** Opening Record excerpts block **

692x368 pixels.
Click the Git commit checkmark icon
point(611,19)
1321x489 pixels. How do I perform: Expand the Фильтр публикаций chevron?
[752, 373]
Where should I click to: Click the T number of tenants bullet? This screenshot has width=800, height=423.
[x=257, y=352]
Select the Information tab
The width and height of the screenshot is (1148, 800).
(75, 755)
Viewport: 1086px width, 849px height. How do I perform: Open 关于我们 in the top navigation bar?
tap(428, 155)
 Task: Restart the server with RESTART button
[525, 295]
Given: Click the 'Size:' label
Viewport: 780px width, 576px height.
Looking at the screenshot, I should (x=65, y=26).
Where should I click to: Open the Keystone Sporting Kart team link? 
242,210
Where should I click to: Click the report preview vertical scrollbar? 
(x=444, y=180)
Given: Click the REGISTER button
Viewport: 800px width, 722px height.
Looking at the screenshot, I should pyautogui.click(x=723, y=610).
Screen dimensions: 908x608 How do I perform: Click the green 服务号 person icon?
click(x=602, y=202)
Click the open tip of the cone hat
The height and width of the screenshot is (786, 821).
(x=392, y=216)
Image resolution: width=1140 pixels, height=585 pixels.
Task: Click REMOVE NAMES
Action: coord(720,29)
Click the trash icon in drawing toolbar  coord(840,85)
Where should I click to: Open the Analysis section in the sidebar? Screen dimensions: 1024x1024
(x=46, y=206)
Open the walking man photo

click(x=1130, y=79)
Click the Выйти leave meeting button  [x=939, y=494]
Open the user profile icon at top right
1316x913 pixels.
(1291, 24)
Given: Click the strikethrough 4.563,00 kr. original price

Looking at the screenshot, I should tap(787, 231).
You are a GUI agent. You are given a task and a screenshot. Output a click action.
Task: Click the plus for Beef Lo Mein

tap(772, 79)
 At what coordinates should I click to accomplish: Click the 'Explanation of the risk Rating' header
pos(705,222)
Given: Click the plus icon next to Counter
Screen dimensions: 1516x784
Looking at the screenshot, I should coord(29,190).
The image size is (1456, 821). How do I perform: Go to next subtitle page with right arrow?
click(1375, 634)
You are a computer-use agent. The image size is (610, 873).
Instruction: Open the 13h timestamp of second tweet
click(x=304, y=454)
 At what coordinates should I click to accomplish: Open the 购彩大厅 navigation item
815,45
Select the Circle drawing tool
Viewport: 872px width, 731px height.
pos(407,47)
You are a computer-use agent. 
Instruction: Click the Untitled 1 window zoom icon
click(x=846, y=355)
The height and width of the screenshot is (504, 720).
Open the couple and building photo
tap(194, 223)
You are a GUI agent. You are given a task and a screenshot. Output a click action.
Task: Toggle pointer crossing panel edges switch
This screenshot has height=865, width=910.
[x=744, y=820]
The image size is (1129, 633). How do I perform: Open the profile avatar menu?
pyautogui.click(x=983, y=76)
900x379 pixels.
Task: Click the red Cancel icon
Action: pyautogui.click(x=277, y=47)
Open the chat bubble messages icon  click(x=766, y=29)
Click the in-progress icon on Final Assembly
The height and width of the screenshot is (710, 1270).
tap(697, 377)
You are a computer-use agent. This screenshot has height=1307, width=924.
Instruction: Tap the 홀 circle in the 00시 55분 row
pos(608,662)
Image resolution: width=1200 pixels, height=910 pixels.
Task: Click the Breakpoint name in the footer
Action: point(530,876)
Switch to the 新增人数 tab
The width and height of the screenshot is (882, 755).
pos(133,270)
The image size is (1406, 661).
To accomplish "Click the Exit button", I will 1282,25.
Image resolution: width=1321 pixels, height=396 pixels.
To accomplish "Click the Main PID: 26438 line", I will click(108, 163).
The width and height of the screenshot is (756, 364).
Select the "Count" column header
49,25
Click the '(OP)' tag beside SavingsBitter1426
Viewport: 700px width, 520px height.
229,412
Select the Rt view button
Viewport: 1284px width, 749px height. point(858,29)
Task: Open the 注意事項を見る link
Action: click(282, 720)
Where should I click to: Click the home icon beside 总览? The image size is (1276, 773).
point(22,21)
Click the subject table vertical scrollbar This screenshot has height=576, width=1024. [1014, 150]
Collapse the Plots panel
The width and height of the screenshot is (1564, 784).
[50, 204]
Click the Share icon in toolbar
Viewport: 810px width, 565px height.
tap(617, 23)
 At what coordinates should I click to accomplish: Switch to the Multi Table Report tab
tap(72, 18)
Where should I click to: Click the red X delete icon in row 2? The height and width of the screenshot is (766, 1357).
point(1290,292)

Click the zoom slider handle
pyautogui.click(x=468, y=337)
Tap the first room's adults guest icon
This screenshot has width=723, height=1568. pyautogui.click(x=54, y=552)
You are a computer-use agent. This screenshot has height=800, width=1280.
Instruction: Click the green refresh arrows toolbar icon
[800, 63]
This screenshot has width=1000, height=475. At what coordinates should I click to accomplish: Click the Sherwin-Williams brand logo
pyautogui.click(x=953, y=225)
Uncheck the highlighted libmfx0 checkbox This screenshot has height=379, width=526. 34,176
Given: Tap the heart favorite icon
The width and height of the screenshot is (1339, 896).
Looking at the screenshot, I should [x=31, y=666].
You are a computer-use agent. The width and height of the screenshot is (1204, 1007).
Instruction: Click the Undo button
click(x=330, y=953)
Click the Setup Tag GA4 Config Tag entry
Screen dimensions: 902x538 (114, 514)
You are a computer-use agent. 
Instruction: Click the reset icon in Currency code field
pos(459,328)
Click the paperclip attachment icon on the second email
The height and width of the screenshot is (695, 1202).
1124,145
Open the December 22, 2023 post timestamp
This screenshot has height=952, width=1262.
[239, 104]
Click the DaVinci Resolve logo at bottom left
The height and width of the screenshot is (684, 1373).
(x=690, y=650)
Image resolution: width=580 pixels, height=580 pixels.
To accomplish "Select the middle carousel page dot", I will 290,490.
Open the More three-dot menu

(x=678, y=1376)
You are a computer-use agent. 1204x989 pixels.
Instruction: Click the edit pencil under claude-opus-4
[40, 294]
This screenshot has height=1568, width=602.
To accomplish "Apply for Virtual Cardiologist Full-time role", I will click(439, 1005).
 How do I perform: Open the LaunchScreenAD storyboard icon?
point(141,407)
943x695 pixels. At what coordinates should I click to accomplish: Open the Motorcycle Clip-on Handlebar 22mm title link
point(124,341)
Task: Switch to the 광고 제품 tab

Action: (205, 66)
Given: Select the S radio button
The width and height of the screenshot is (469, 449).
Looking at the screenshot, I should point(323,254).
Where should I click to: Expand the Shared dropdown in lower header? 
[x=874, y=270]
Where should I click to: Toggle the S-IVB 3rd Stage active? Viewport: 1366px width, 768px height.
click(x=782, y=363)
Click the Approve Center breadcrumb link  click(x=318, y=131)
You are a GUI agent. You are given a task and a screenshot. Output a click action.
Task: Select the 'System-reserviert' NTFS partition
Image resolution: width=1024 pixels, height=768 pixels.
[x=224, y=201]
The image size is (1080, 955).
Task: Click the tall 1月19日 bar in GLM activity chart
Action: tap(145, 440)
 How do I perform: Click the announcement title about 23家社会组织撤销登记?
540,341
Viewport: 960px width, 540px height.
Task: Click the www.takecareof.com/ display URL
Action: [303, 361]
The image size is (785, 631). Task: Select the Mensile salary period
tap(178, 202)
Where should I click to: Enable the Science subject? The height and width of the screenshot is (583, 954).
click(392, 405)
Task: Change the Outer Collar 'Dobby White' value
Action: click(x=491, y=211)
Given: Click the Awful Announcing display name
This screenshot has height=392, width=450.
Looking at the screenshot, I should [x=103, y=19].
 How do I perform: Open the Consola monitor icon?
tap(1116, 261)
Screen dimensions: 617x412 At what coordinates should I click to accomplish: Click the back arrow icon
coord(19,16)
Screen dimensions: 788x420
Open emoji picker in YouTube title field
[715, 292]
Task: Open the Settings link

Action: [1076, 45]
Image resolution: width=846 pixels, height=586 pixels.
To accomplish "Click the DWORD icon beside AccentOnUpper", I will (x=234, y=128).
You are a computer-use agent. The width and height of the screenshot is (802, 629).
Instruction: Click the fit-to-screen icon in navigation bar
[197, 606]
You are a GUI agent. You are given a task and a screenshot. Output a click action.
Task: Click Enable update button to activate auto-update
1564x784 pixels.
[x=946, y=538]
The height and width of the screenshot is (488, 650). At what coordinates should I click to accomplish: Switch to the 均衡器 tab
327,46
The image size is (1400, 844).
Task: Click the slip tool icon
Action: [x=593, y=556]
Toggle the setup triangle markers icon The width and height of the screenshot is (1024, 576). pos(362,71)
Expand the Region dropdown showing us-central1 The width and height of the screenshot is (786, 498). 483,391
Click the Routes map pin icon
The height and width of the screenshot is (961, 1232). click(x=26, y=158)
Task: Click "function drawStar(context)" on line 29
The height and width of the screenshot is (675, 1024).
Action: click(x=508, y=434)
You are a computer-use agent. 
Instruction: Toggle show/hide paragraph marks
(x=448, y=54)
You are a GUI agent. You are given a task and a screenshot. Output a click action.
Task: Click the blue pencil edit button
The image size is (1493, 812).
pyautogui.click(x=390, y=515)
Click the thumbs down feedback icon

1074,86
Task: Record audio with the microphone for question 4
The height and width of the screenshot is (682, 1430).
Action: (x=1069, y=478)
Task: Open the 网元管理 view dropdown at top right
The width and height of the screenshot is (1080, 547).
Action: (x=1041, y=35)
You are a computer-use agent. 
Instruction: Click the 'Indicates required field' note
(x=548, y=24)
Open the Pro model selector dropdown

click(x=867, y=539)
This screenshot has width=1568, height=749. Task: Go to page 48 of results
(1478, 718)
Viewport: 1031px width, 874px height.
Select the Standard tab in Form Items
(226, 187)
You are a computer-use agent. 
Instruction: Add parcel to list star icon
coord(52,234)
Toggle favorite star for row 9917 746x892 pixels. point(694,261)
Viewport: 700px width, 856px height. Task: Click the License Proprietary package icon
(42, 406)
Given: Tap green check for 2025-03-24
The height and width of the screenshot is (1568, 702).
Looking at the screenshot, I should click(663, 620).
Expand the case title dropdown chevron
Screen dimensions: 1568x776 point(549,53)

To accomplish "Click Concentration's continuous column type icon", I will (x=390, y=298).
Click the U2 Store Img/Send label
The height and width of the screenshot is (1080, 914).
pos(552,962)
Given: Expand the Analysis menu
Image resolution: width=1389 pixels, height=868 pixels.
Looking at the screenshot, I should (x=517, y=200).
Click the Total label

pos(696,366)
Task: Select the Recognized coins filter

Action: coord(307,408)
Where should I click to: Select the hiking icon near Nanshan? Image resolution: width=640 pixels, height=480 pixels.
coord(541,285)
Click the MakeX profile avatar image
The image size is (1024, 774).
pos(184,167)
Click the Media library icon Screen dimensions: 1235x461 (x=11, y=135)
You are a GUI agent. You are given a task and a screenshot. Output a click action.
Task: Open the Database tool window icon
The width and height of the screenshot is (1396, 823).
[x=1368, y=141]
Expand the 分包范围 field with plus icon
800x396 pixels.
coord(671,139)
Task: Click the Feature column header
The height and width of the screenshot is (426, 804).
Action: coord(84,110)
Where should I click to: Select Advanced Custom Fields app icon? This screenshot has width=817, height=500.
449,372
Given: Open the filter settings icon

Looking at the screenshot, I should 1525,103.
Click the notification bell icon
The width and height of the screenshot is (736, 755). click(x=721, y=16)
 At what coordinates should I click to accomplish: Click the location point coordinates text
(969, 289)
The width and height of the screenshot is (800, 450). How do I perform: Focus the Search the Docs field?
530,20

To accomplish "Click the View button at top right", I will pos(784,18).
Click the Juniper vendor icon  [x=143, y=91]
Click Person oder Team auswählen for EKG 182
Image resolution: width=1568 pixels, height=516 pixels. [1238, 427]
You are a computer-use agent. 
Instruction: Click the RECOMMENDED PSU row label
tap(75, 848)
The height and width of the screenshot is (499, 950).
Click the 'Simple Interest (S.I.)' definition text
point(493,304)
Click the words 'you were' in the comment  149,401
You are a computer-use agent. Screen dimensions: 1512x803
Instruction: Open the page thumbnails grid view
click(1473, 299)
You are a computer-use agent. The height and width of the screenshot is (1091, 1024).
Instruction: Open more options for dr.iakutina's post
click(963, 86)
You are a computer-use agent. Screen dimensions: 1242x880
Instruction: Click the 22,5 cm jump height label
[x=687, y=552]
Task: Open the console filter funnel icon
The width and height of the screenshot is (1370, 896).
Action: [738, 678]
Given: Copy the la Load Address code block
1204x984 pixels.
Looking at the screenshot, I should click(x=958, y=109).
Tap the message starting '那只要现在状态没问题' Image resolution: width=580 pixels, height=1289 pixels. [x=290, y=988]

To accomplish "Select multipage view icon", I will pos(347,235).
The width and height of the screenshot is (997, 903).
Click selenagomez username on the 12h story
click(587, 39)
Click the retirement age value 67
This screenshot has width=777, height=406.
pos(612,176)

** Closing Record excerpts block **

Goal of the exercise
Retype every line of the listing, word for word, from its opening line to the line that holds "Click the open tip of the cone hat", and include that last line too.

Answer space
692x368 pixels.
Click the Git commit checkmark icon
point(611,19)
1321x489 pixels. How do I perform: Expand the Фильтр публикаций chevron?
[752, 373]
Where should I click to: Click the T number of tenants bullet? This screenshot has width=800, height=423.
[x=257, y=352]
Select the Information tab
The width and height of the screenshot is (1148, 800).
(75, 755)
Viewport: 1086px width, 849px height. How do I perform: Open 关于我们 in the top navigation bar?
tap(428, 155)
 Task: Restart the server with RESTART button
[525, 295]
Given: Click the 'Size:' label
Viewport: 780px width, 576px height.
Looking at the screenshot, I should (x=65, y=26).
Where should I click to: Open the Keystone Sporting Kart team link? 
242,210
Where should I click to: Click the report preview vertical scrollbar? 
(x=444, y=180)
Given: Click the REGISTER button
Viewport: 800px width, 722px height.
Looking at the screenshot, I should pyautogui.click(x=723, y=610).
Screen dimensions: 908x608 How do I perform: Click the green 服务号 person icon?
click(x=602, y=202)
Click the open tip of the cone hat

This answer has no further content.